GIVEN RECORDS:
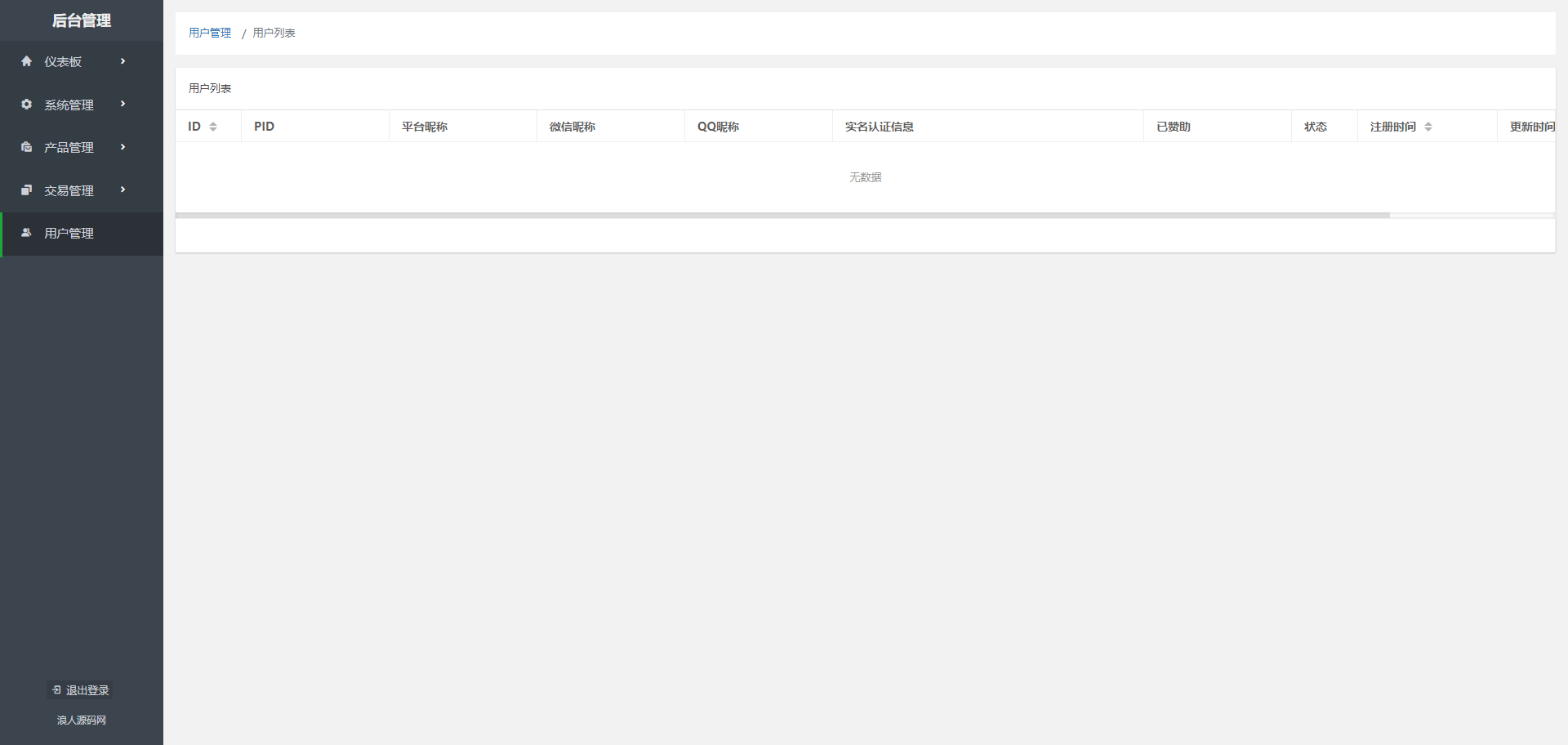The width and height of the screenshot is (1568, 745).
Task: Sort table by ID column arrows
Action: [213, 127]
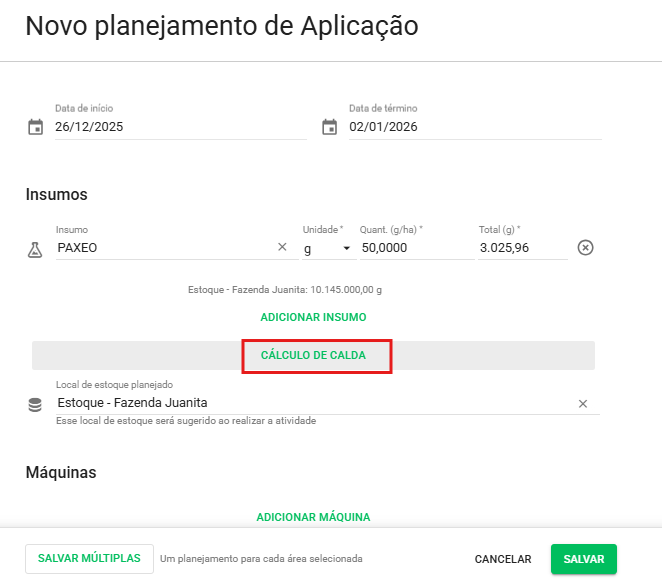Clear the Estoque - Fazenda Juanita location
Screen dimensions: 662x587
[x=583, y=403]
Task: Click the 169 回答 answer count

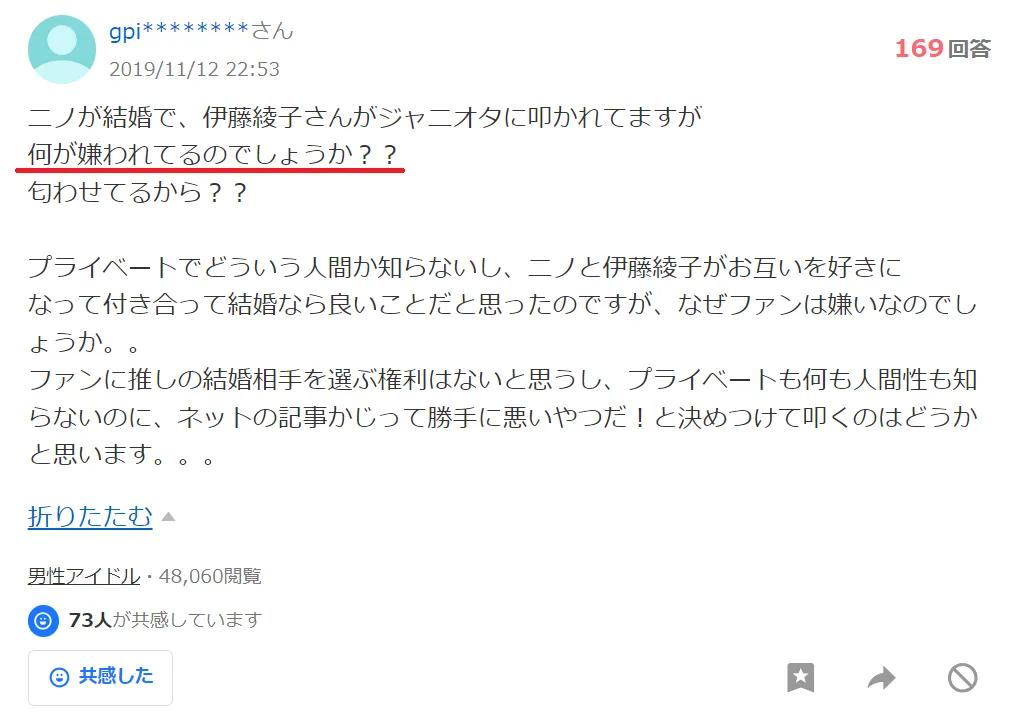Action: tap(942, 48)
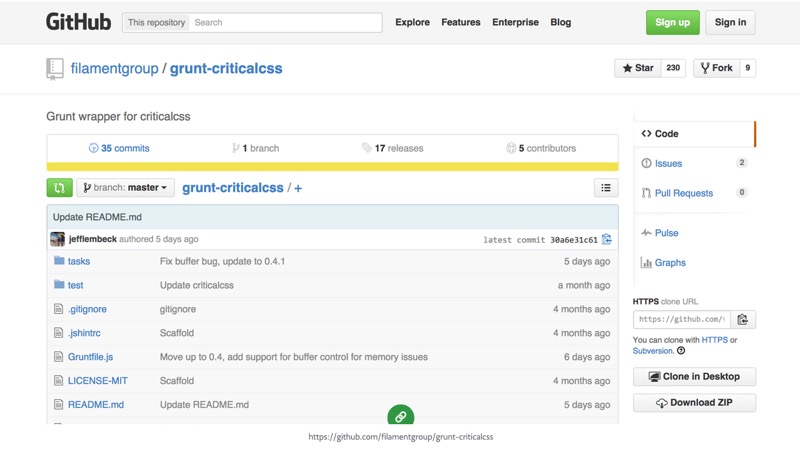Click the Explore menu item

click(412, 22)
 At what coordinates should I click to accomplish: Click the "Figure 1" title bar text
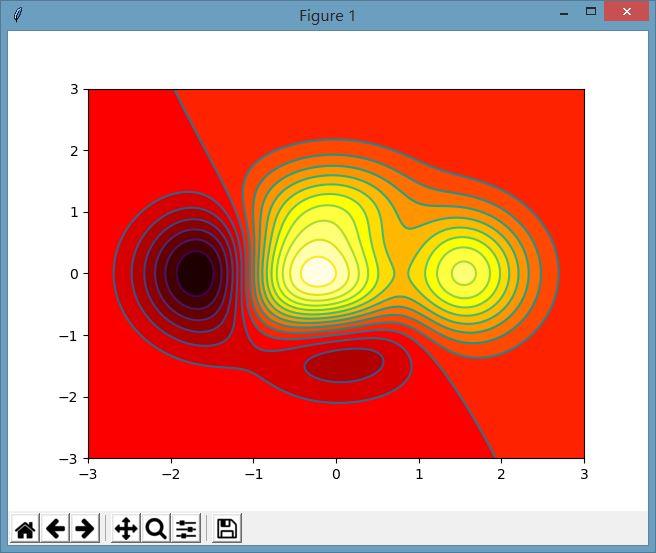tap(327, 16)
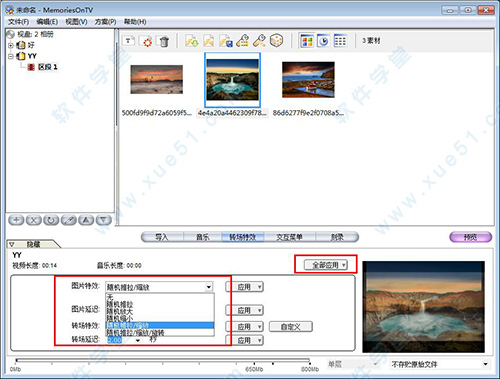
Task: Click the dice randomize icon in toolbar
Action: click(276, 41)
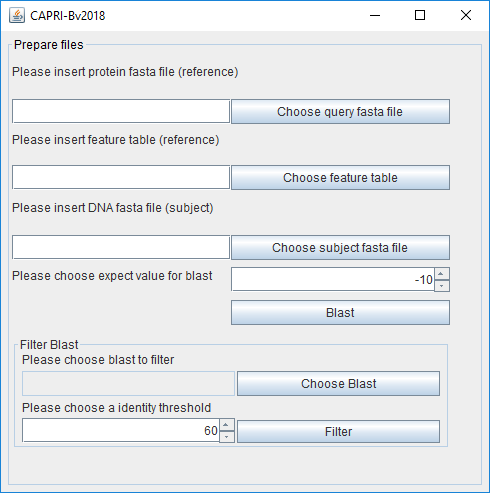Click the identity threshold field showing 60
The image size is (490, 493).
(121, 431)
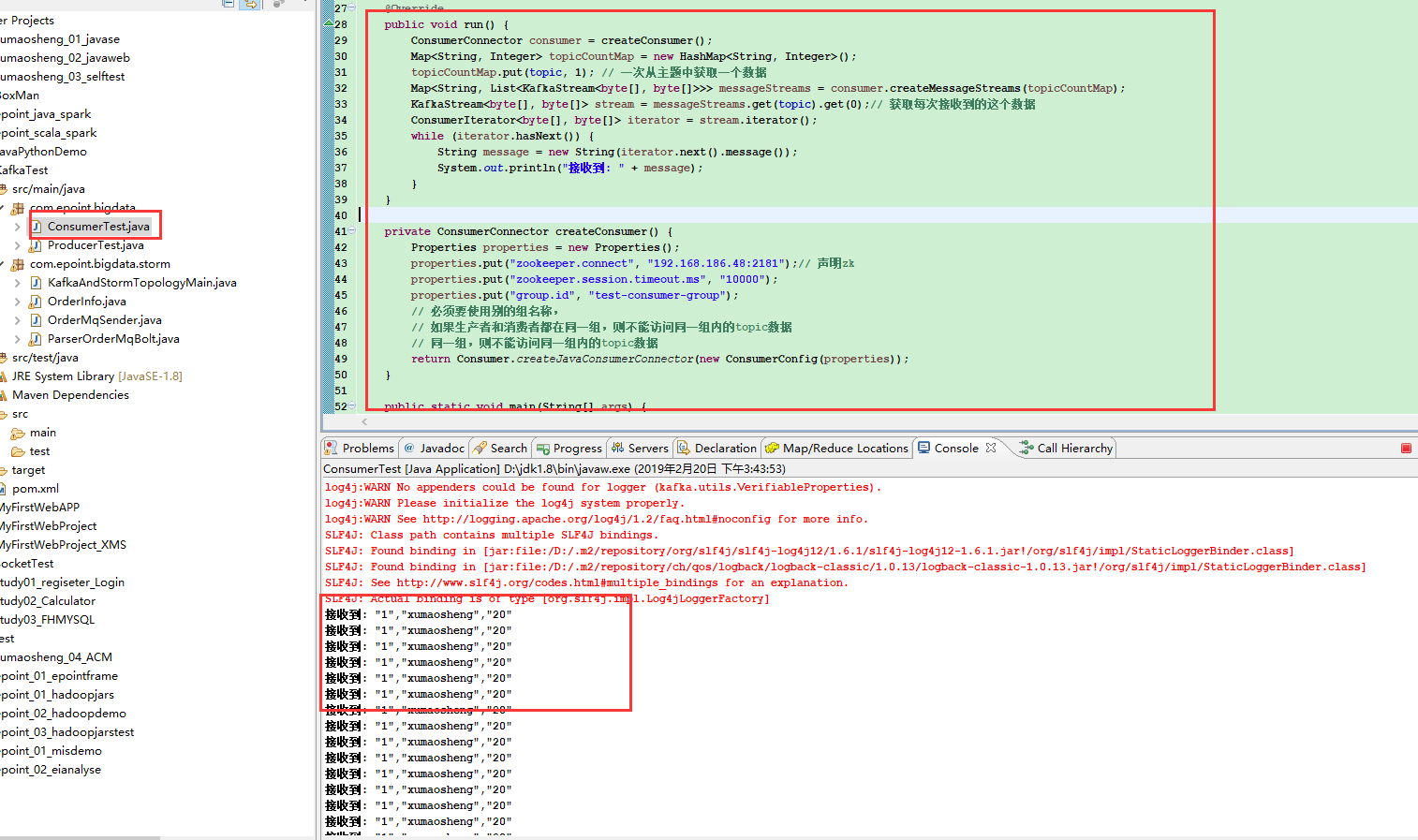This screenshot has width=1418, height=840.
Task: Open KafkaAndStormTopologyMain.java in the tree
Action: click(141, 283)
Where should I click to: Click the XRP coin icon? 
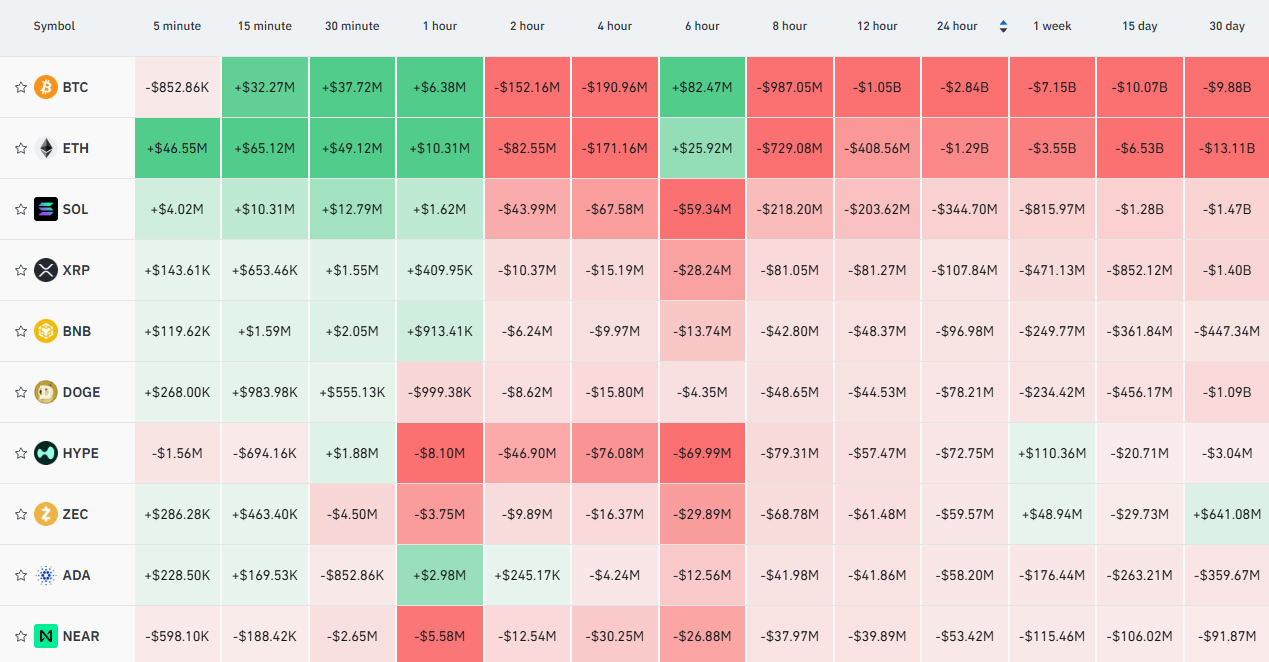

PROBLEM STATEMENT: Pictures are to be left out when the lines from the one containing "Task: Click the 169 回答 answer count" through the end of the records above are repeated exactly; no other line is wanted.

TASK RESULT:
Task: Click the 169 回答 answer count

Action: tap(942, 48)
Click the Explore menu item

click(412, 22)
 At what coordinates should I click to accomplish: Click the "Figure 1" title bar text
tap(327, 16)
Task: Click the dice randomize icon in toolbar
Action: click(276, 41)
Click the identity threshold field showing 60
The image size is (490, 493).
(121, 431)
This screenshot has width=1418, height=840.
Task: Open KafkaAndStormTopologyMain.java in the tree
Action: click(141, 283)
Where should I click to: Click the XRP coin icon? 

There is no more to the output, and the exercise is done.